Cuando venimos de tierras secas y agostadas, sorprende encontrarse campos repletos de legumbres, campos y campos de alcachofas, de lechugas perfectamente alineadas, de árboles podados y protegidos con esmero. EL personaje del día ha sido el manzano, hemos visto cientos. HIileras e hileras, y muchos repletos de fruta, verdes, rojas, amarillentas.
Y también enormes naves y fábricas donde se procesaba. Olor a compota, a mermelada, a comida de bebé.
Los días van pasando, y con el tiempo perdido en las lluvias, hemos intentado avanzar, y hemos forzado hasta Cervera. No esperábamos encontrarnos con esa calle mayor repleta de escudos y pasadizos, con los bustos del ayuntamiento, el edificio de la universidad. Lo bueno de ser un iletrado es que como desconoces tanto siempre te sorprendes. Seguro que habré leído más de una vez donde se casaron los reyes católicos, o como estos segarreses apoyaron al borbon en contra el resto de Cataluña.
Pero, esto de viajar, no guarda sólo sorpresas monumentales, sino también diminutas, las importantes. Esta noche dormimos en un Albergue (estamos haciendo el camino De Santiago al revés que lo hacen los que salen de Barcelona).

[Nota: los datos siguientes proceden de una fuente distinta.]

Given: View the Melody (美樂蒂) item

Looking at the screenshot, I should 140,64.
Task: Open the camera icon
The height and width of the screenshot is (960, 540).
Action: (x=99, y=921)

El Albergue, un palacio adusto y robusto del XVII, pasó de hidalgos sin descendencia a monjitas que lo hicieron escuela de señoritas. Ahora ya en desuso, lo gestiona una ong que lo ofrece a gente sin techo, inmigrantes recién llegados.
Cuando llegamos Samid estaba fumando en la puerta con otros subsaharianos.
Nos ofreció alojamiento, y por supuesto donde guardar y dejar las bicis. Y ante mi insistencia nos enseñó el edificio, que me pareció abrumador, se nota que uno estuvo en el seminario de Sigüenza. Samid pacientemente nos fue enseñando todo el mausoleo de techos altos y suelos en pendiente. Respondió a todas mis preguntas, me resultaba sorprendente que este marroquí supiera tanto de la historia de España. Lo más precioso, la biblioteca según Samid, que yo le insistí para poderla ver, estaba montada con palés, y tenía sólo libros donados. Esperaba una gran recinto lleno de incunables. Samid los había ordenado personalmente y etiquetado….me enseñó su bien más preciado. Me arrepentí de mi insistencia, el era consciente de lo que tenía.
Después de cenar en una cocina sin platos y vasos, utilizamos los nuestros, al salir a Cervera a dar una vuelta oímos música sufí de un cantautor Iraní! La mezcla era explosiva: música sufí en un palacete convento del siglo XVIII.
Samid mientras leía a Zweig, “El mundo de ayer” (un tocho de más de 500 páginas) estaba oyendo con el altavoz del móvil una música mística, profunda…sobrecogedora en el entorno del Hall del palacio frente a una basta escalera construida con escalones de una sola pieza, desgastada y pulida por el tiempo.
Hablamos y hablamos sobre el sufismo, su música. De Averroes y Aristoteles. Samid es doctor en Filosofía con una tesis sobre la mística de Averroes, y su origen en Aristoteles. Flipé!!! Lo siento, pero tengo que decirlo: me emocione. Aún hoy al escribirlo me sucede.
Hablamos de libros, compartimos citas, me sugirió lecturas. A la vuelta le enviaré todos mis libros de Zweig, ese se lo había comprado con sus escasos ingresos. Intentaré completar su biblioteca con el rincón que más desea y del que carece por completo: libros de filosofía.